Sie lassen den Klappstuhl gewissermaßen neu aufleben. Ein raffiniertes Design-Highlight oder steckt eine andere Intention dahinter, wie – vor allem im urbanen Raum – immer kleiner werdende Wohnräume?
Den meisten Klappstühlen sieht man ihre Klappbarkeit an. Ich wollte etwas machen, wo das nicht so ist. Er soll die Sitzmöglichkeiten am Esstisch erweitern, ohne auszusehen wie ein Provisorium, sondern wie sein großer, nicht-klappbarer Bruder. Auf ein Szenario habe ich ihn nicht zugeschnitten. Ich bin kein Designer, der ein Problem sucht und löst. Ich habe eine Intention, eine Inspiration, eine Idee, versuche ihr zu folgen und folgerichtig ein Produkt zu entwickeln.
Ich bin Schreiner. Ich bin natürlich verliebt in Holz.
Mit dem „Papstregal“ S3 von Tecta haben Sie ein Regal gestaltet, das in Länge und Höhe unendlich erweiterbar ist. Nun einen Stuhl mit Klappfunktion. Sind – neben gutem Design – solch funktionale Highlights nicht mehr Trumpf, sondern Pflicht?
Ich weiß nicht, ob es heute Pflicht ist, etwas so Komplexes zu gestalten.

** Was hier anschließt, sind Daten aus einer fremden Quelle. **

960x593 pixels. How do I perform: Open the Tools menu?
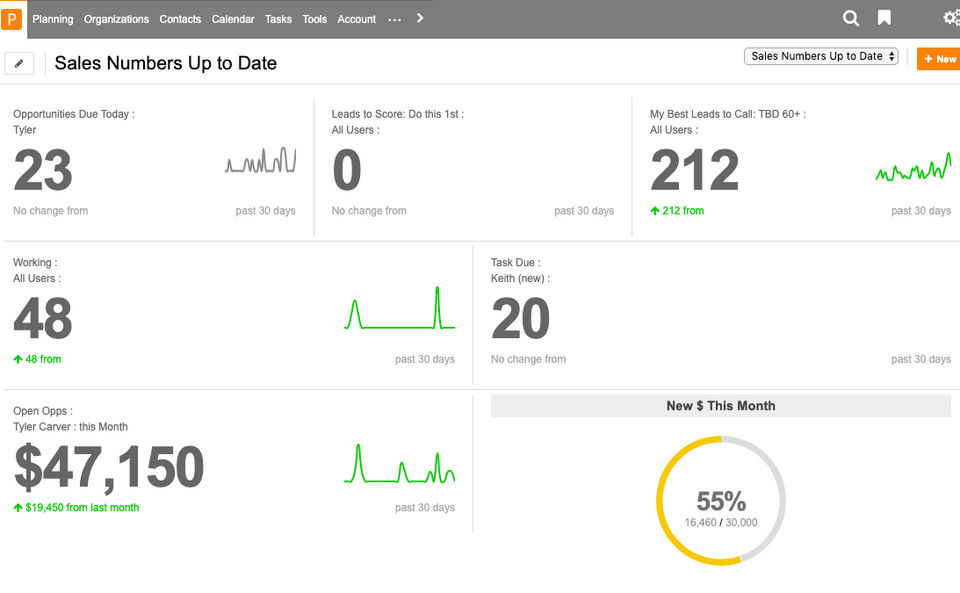315,19
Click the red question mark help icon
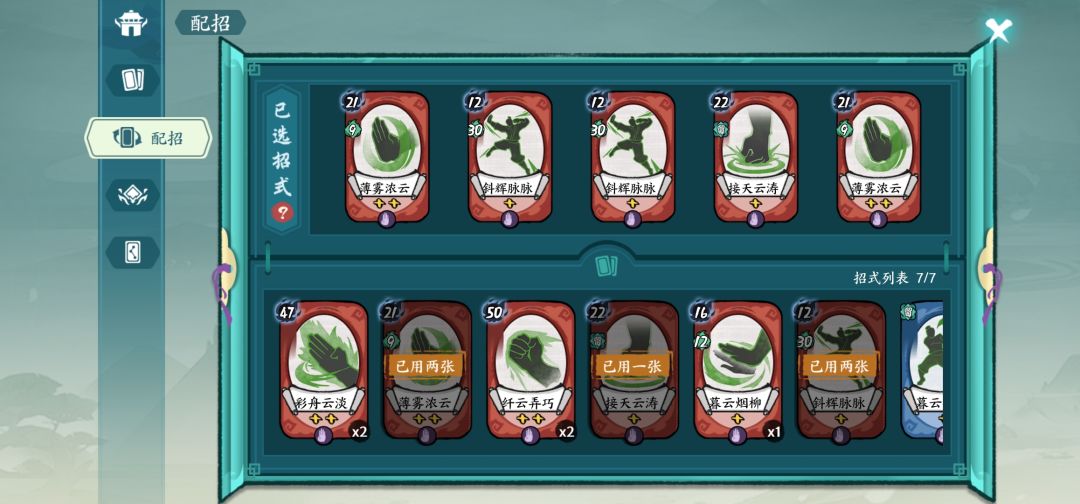 pos(282,213)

Wie es André Comte-Sponville sagt: „Das Gegenteil von Einfachheit ist nicht die Komplexität, sondern das Falsche.“ Wichtig ist es, auf die Frage die richtige Antwort zu geben – und die kann einfach oder komplex, soll vor allem aber die richtige sein.
Welche Designideen schwirren Ihnen aktuell durch den Kopf? Gibt es aktuelle Projekte, zu denen Sie etwas verraten können?
Aktuell arbeite ich an neuen Produkten für den „Salone“ in Mailand. Beim Salone Satellite werde ich sieben Produkte zeigen, darunter einen Klapptisch, der sowohl draußen wie auch im Innenraum funktioniert. Und ich arbeite ja nebenher auch architektonisch. In Köln gestalten wir gerade eine Kaffeerösterei – ein spannendes Projekt.
Zu Klemens Grund:
Klemens Grund, Baujahr 1982, hat nach seiner 2002 abgeschlossenen Tischlerlehre zudem Designstudium an der Akademie des Handwerks, Gut Rosenberg, absolviert, als Jahrgangsbester abgeschlossen und kehrt später als Doenz im Fach „Entwurf“ zurück. Zunächst als Meisterdesigner in der Schreinerei Brammertz und 2009 mit der Auszeichnung Jungeshandwerk NRW geadelt, zog es den Architektur-begeisterten Designer zum Atelier Peter Zumthor & Partner, wo er von 2010 bis 2013 arbeitete und unter anderem beim Werkraumhaus Bregenzerwald mitwirkte. 2013 gründete er sein eigenes Gestaltungsbüro. Der von ihm gestalteten Klappstuhl D7K wurde bereits mit dem Staatspreis NRW, manufactum 2015, sowie 2016 mit dem Abraham und David Roentgen Preis ausgezeichnet.